A number of different procedures may be employed in implementing behavior therapy for OCD.  Usually, patients begin by recording in a diary the severity and duration of all obsessions and compulsions as they occur throughout the day.  Situations that are being avoided because of OCD are carefully noted, as well.  Obsessions and compulsions are then ranked according to the degree of discomfort and disruption they cause.  Specific symptoms are chosen for exposure and response prevention tasks.  Progress is recorded daily in a journal or log.

The meat of behavior therapy–the part of treatment where great gains are made–is in the tasks, or homework assignments, where patients must expose themselves to obsessional situations while preventing themselves from performing compulsions.  Most commonly, the situations targeted for exposure and response prevention are the every-day triggers of OCD.  A person with handwashing compulsions, for instance, may be asked to touch the toilet and refrain from washing her hands for two hours.  An exaggerated measure of exposure may be encouraged: touch the toilet then touch her clothes and furniture with her “contaminated” hands.  Such exaggerated exposure, or “flooding,” speeds up the process of habituation, as it keeps a fearful thought prominently and inescapably in the forefront of a person’s mind.  Sometimes, a therapist first models a task.  For example, a patient might be asked to bring a “dirty” object into a session, and the therapist could rub it all over himself, demonstrating that it is not dangerous. Occasionally it is helpful for a therapist to accompany a client home, and model an assignment in its natural setting.

Exposure and response prevention can also be carried out in the imagination.  Here, a patient is asked to bring to mind a fearful obsessional scene, and to keep it in vivid awareness until the anxiety it causes begins to fade.  For people who possess a strong capability in visual imagery (OCDers, it seems, usually do), this technique can be just as effective as exposure in real life. (Click here for an example of the use of exposure and response prevention in the imagination.)

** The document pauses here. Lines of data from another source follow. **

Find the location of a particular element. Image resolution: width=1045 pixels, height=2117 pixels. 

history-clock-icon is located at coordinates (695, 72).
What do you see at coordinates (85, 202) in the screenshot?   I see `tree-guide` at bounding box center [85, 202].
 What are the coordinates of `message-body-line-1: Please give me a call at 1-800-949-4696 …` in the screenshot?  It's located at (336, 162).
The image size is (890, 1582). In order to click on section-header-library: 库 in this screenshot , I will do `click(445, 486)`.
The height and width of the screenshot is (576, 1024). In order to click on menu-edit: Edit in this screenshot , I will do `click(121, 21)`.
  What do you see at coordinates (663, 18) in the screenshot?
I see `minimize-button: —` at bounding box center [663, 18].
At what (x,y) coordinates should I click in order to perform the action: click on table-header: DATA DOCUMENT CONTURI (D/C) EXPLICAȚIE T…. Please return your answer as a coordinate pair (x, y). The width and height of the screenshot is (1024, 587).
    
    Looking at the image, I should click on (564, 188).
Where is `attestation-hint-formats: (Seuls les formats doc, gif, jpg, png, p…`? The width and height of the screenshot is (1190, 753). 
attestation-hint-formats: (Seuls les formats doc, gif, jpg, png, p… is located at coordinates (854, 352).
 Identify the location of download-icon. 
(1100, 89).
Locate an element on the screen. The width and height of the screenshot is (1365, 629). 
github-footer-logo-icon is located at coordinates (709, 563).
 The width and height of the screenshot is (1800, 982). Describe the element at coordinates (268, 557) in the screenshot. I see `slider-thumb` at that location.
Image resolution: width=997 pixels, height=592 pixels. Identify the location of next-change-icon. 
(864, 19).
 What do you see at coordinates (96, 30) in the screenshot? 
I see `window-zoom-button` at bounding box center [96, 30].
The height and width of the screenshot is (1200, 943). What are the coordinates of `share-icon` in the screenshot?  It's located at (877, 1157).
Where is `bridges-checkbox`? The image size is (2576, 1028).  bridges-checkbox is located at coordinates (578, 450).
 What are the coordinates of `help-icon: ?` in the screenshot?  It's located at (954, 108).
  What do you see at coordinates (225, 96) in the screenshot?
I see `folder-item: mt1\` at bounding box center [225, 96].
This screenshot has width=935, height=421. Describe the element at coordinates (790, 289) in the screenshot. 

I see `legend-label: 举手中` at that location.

In some cases, it is not even necessary to see a therapist. In this regard, behavior therapy for OCD is much like physical rehabilitation for a knee injury.  Both can be accomplished without external help.  More often than not, however, some assistance is essential.  In the first place, just as it is not obvious that one should exercise a painful joint, it is not intuitively obvious that one should expose oneself to frightening thoughts.  Secondly, exercising a knee, like preventing compulsions, is hard work.

Extending the analogy further: if one has a minor knee injury, it may be fairly easy to devise and implement an exercise rehabilitation program. If the injury is severe, however, almost certainly a professional must be consulted in order to prevent worsening the injury by exercising incorrectly.  Thus, in milder cases of OCD, for the self-motivated person who has learned the principles of behavior therapy, no therapist may be necessary.  Otherwise, however, it is wise to seek consultation. One thing can honestly be said about behavior therapy in the treatment of OCD: Significant improvement is the rule.